### WORK REQUIRED
From the listing below, retype exactly the line holding "Open the Grupo de Faturamento dropdown", the line holding "Click the Low Health Pots slider", and the lines between them; skip everything else.
- - -
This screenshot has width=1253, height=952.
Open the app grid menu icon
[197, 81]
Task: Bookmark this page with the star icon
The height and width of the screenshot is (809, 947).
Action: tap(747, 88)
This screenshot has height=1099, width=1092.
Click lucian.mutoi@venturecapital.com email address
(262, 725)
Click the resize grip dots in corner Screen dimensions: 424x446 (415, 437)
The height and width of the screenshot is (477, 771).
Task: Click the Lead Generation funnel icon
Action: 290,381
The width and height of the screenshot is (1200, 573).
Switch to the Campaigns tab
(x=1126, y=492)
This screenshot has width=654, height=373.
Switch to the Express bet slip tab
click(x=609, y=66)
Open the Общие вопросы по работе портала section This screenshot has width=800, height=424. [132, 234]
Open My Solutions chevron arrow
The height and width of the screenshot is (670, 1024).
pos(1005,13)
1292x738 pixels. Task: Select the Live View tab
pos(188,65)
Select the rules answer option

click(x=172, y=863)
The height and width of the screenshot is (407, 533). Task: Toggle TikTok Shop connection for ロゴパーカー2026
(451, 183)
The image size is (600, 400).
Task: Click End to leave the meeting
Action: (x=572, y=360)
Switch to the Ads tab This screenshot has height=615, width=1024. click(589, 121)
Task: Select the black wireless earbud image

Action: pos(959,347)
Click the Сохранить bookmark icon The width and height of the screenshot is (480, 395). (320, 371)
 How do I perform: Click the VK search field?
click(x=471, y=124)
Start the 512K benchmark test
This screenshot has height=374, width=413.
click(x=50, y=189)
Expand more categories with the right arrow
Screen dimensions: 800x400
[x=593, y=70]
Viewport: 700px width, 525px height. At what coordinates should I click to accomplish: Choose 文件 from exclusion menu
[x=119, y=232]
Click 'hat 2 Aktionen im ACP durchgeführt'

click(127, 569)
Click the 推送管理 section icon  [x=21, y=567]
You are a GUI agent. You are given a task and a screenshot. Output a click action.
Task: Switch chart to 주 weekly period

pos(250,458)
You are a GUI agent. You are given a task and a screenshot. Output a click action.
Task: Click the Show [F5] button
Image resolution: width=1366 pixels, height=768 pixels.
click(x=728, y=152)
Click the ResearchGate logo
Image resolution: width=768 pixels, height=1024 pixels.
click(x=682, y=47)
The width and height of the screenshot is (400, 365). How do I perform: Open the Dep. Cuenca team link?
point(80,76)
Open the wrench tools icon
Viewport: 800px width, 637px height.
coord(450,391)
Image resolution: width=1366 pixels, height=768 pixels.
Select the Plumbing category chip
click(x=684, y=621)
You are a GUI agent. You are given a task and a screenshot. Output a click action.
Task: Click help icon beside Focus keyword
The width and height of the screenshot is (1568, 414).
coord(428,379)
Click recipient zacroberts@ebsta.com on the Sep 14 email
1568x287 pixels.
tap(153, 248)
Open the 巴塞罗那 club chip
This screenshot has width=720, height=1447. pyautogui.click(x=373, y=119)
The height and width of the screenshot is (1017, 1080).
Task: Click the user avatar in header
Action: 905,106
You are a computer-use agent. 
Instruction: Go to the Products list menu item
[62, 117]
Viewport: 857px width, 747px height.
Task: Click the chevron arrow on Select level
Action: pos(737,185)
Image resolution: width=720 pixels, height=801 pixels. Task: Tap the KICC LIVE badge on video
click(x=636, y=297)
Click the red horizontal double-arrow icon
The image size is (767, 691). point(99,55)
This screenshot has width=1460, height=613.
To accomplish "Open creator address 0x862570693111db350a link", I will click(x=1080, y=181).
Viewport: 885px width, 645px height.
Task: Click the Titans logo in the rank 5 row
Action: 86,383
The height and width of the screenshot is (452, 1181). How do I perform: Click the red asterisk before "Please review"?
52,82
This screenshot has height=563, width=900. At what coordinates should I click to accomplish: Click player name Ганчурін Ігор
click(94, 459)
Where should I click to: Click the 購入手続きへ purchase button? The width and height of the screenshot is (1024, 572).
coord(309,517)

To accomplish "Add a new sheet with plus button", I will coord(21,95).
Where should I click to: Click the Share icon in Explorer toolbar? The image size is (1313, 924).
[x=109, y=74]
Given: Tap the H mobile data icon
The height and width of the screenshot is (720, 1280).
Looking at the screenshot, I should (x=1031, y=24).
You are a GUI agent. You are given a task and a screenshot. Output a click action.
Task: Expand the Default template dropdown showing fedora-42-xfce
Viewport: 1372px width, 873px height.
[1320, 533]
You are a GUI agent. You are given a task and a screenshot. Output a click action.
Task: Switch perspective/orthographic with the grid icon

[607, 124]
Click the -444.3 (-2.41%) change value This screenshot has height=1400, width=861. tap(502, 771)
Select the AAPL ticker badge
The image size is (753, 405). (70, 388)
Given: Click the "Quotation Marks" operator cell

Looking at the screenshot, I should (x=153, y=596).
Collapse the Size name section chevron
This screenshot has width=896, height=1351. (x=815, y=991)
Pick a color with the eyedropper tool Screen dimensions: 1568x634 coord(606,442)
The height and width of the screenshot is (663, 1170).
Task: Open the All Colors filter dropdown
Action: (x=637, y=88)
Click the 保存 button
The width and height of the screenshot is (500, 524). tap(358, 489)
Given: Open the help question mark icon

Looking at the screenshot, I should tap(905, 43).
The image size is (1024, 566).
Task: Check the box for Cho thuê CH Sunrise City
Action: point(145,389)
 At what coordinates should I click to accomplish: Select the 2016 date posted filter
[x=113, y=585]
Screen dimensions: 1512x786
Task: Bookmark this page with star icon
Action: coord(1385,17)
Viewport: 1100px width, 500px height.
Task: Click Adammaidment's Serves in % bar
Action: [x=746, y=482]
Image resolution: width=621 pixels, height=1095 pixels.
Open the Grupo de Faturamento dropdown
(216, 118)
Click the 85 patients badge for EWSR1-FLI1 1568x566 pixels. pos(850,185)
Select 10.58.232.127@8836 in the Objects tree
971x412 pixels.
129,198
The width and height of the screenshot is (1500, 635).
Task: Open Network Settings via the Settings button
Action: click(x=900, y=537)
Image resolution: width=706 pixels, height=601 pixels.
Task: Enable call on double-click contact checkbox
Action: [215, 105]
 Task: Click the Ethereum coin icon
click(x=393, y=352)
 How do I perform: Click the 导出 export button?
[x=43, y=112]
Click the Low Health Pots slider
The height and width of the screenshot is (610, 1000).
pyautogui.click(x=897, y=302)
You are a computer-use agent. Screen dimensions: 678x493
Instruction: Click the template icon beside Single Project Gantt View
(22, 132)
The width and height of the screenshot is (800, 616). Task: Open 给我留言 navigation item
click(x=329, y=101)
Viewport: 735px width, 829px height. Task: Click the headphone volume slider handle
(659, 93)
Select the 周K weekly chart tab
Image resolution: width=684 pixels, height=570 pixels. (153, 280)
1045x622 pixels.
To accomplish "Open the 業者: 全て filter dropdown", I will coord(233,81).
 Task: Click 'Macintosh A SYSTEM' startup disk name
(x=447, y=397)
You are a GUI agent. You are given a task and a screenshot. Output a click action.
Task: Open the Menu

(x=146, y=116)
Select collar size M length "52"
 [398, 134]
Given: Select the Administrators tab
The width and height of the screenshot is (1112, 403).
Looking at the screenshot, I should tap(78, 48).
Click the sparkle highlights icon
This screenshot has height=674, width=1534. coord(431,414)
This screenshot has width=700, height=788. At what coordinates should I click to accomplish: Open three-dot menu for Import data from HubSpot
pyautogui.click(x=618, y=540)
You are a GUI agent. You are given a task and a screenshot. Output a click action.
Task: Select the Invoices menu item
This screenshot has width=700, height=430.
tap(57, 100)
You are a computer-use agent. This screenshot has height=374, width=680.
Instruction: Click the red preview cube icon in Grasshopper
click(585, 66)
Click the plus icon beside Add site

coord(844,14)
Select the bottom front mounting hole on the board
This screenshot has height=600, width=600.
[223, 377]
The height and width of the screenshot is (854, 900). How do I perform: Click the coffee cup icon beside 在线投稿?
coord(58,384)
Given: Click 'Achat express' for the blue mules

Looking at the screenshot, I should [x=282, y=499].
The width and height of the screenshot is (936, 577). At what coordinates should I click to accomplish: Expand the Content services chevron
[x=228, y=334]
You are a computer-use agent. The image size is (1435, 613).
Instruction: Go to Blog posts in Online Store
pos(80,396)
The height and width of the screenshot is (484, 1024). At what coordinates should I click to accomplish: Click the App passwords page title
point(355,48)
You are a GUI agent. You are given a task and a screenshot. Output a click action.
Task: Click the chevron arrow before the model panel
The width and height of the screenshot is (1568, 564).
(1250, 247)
- - -
### ANSWER AREA
Open the Grupo de Faturamento dropdown
(216, 118)
Click the 85 patients badge for EWSR1-FLI1 1568x566 pixels. pos(850,185)
Select 10.58.232.127@8836 in the Objects tree
971x412 pixels.
129,198
The width and height of the screenshot is (1500, 635).
Task: Open Network Settings via the Settings button
Action: click(x=900, y=537)
Image resolution: width=706 pixels, height=601 pixels.
Task: Enable call on double-click contact checkbox
Action: [215, 105]
 Task: Click the Ethereum coin icon
click(x=393, y=352)
 How do I perform: Click the 导出 export button?
[x=43, y=112]
Click the Low Health Pots slider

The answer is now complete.